Combining Workflows for Complex Systems

You have learned the fundamental multi-agent patterns: dynamic routing with a Coordinator, fixed pipelines with SequentialAgent, and concurrent execution with ParallelAgent. The true power of multi-agent systems comes from combining and nesting these patterns to orchestrate sophisticated, real-world workflows.

The Parallel Pipelines Pattern

A common advanced pattern is to run multiple, independent, multi-step processes at the same time. This is ideal for complex data gathering and processing tasks.

  • Structure: A ParallelAgent acts as a container for multiple SequentialAgent instances.
  • Use Case: A content publishing system that needs to generate three different types of articles (e.g., a news summary, a social media trend report, and an expert opinion piece).
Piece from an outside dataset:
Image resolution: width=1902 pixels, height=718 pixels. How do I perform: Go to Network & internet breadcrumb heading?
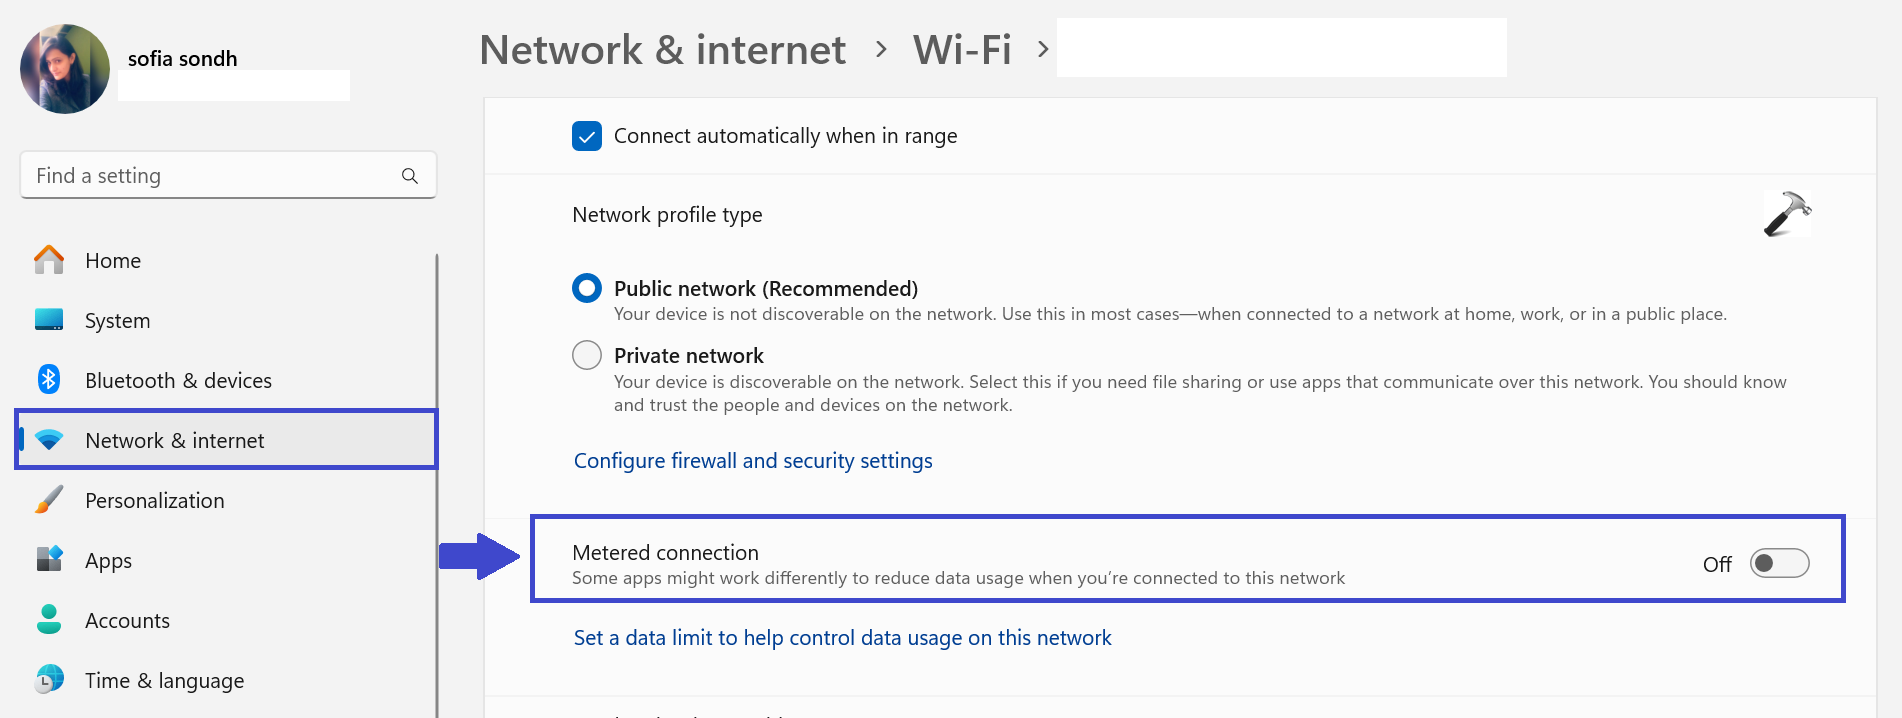[662, 50]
Each article type has its own sequential pipeline (e.g., Research -> Draft -> Edit), and all three pipelines can run concurrently to save time.
       ┌─ Sequential Pipeline A (e.g., News Research) ───┐
│ (Fetch → Summarize) │
│ │
User ──┼─ Sequential Pipeline B (e.g., Social Analysis) ─┼─→ Multiple, Independent Results
│ (Monitor → Analyze) │
│ │
└─ Sequential Pipeline C (e.g., Expert Opinion) ──┘
(Find → Extract)

ParallelAgent Container

This architecture is highly efficient. The total time for the parallel phase is determined by the single longest-running sequential pipeline, not the sum of all of them.

In the lab, you will build a system that uses this pattern for a complex research phase, and then combines it with the "Fan-Out/Gather" pattern by adding a final sequential phase to synthesize all the results into a single, coherent output.

Key Takeaways

  • Advanced multi-agent systems are built by combining and nesting fundamental patterns like Coordinator, SequentialAgent, and ParallelAgent.
  • The "Parallel Pipelines" pattern involves running multiple SequentialAgent instances concurrently within a ParallelAgent.
  • This architecture is highly efficient for complex data gathering and processing, as the total time is determined by the longest-running pipeline, not the sum of all of them.
  • You can combine this pattern with a final "gather" or "synthesis" step to create a complete, end-to-end workflow.
  • Human-in-the-Loop Consideration: For scenarios requiring human intervention (e.g., approval of research findings), the logic would typically be implemented within a Custom Function Tool (e.g., approve_research_tool). If the human does not approve, this tool could either use tool_context.actions.transfer_to_human() (if the UI supports human hand-off) or simply return a status: error to the agent, effectively pausing or altering the workflow until the issue is resolved. This integrates the concept of human oversight with the ToolContext mechanism.